Making food has always been central to the immigrant experience, a piece of our cultural origins passed down l’dor v’dor. In Abe, Brazilian filmmaker Fernando Grostein Andrade combines this motif with another immigrant theme: finding your identity among conflicting heritages. The result is certainly earnest with its multiethnic themes but perhaps a bit too trope-heavy as a product of YA storytelling.
Twelve-year-old Abe (Stranger Things’ Noah Schnapp) is a third-generation American living in Brooklyn, the son of an Israeli-Jewish mom (Dagmara Dominczyk) and a Palestinian-Muslim dad (Arian Moayed). While his parents lean toward the secular side religiously—Abe’s dad is actually an atheist—his grandparents are devoted to their Middle Eastern upbringings, which is already a recipe for political uneasiness, and not just because dinner arguments always turn into a rawer version of the Israeli-Palestinian conflict. Both sides of the family see a religious future for their grandson, but one that’s not inclusive.
Should Abe pick between a future as Avraham preparing for his Bar Mitzvah, or Ibrahim attending Mosque services? He just sees himself as Abe, aspiring chef, yet any choice he makes will leave someone in the family feeling betrayed. So cooking becomes his outlet, a way to explore and tweak culture through cuisine and post the outcomes on his Tumblr page to the delight of many, as well as one obnoxious troll. Most notably, Abe becomes fixated with fusion cuisine, blending flavors that wouldn’t normally work together into something unique. To learn more about this practice, he seeks out Chico (Seu Jorge), a Brazilian street chef who runs a fusion kitchen and occasionally appears at Brooklyn’s Smorgasburg food market.
Rather than attend the grade school-level cooking camp his parents signed him up for (he’s 12, mind you), Abe skips those classes and takes the subway over to Chico’s kitchen to learn some professional tricks. While reluctant at first, Chico eventually takes Abe under his wing, a subplot which goes on to follow your standard mentor/student narrative. And the dynamic between these two is sweet thanks to Schnapp and Jorge’s solid chemistry, though I wish we saw more interactions between Chico and Abe’s family. The latter doesn’t know that Abe’s working with an actual chef.
Unfortunately, this leads into the film’s biggest plot hole. “Liar revealed” stories are annoyingly predictable because, at some point, the main character will be discovered and punished for the deception. Yet several of Abe’s voice-overs imply that he’s posting these interactions on social media. Why play hooky if you’re going to brag about it to your followers, especially with the possibility that your parents could see it?

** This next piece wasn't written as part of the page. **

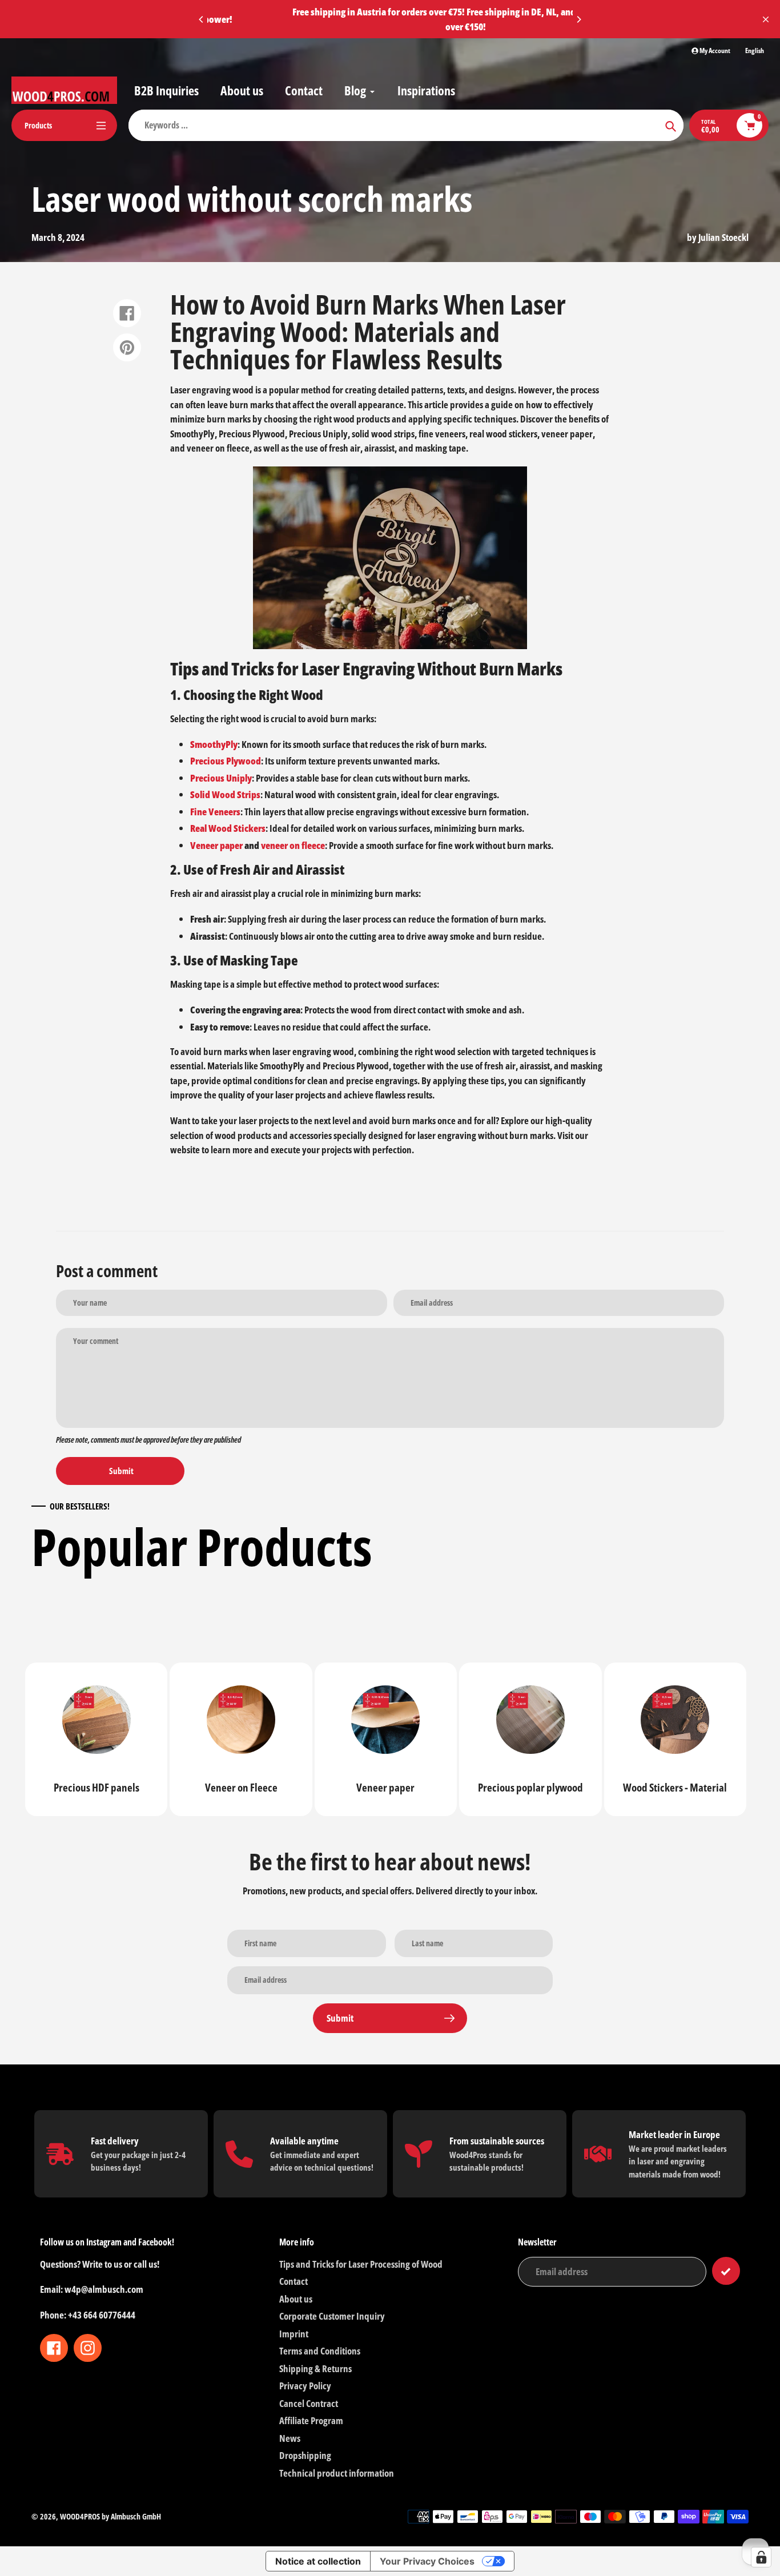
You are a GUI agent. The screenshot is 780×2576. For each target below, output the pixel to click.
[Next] (578, 19)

Despite this issue, I still enjoyed the religious conflict between Abe and his grandparents. You can tell he wants to be part of both their worlds, yet the elders can’t look past their endless cultural grudges to support a grandchild they equally love. Abe’s Jewish grandfather (Breaking Bad’sMark Margolis) emigrated from Israel so his daughter wouldn’t be conscripted into military service like he was during the country’s formative years, not long after the Holocaust. Yet his Muslim grandparents (Tom Mardirosian and Salem Murphy) left Palestine because that same army initiated an occupation of their country, the consequences of which were equally demoralizing. Whose anger is more justified? Like virtually any conversation about the Israeli-Palestinian conflict, there’s no easy answer, and the script does not pick a side.
This is definitely a watchable movie with good performances, especially during the third-act climactic dinner. Yet the story doesn’t feel as innovative as it wants to be because it’s bound to a formulaic movie structure, despite some thought-provoking conversations. The execution feels too safe because we can almost anticipate the outcome. And with a polarizing family dynamic like this, you’re always expecting Abe to go bolder.
Visually, Andrade captures the wonder of Brooklyn adequately, but there’s no standout camera shots beyond those mixed with flashy hashtags and Tumblr posts. The real sexy camerawork is saved for images of Middle Eastern dishes and Smorgasburg appetizers, which reach Chef levels of food porn. In some cases, the imagery feels like a way to pad out Abe’s various monologue segments. But thematically they mirror his central goal: If he can incorporate both sides of his family’s culture into food, a path to healing their divisions is possible.
And that’s the emotional hook for Abe’s story, despite its predictability. Even if you can’t magically solve 80 years of geopolitical scars with a dinner meal, the fact that Abe is willing to try tells you his heart is in the right place. That’s a mitzvot worth respecting.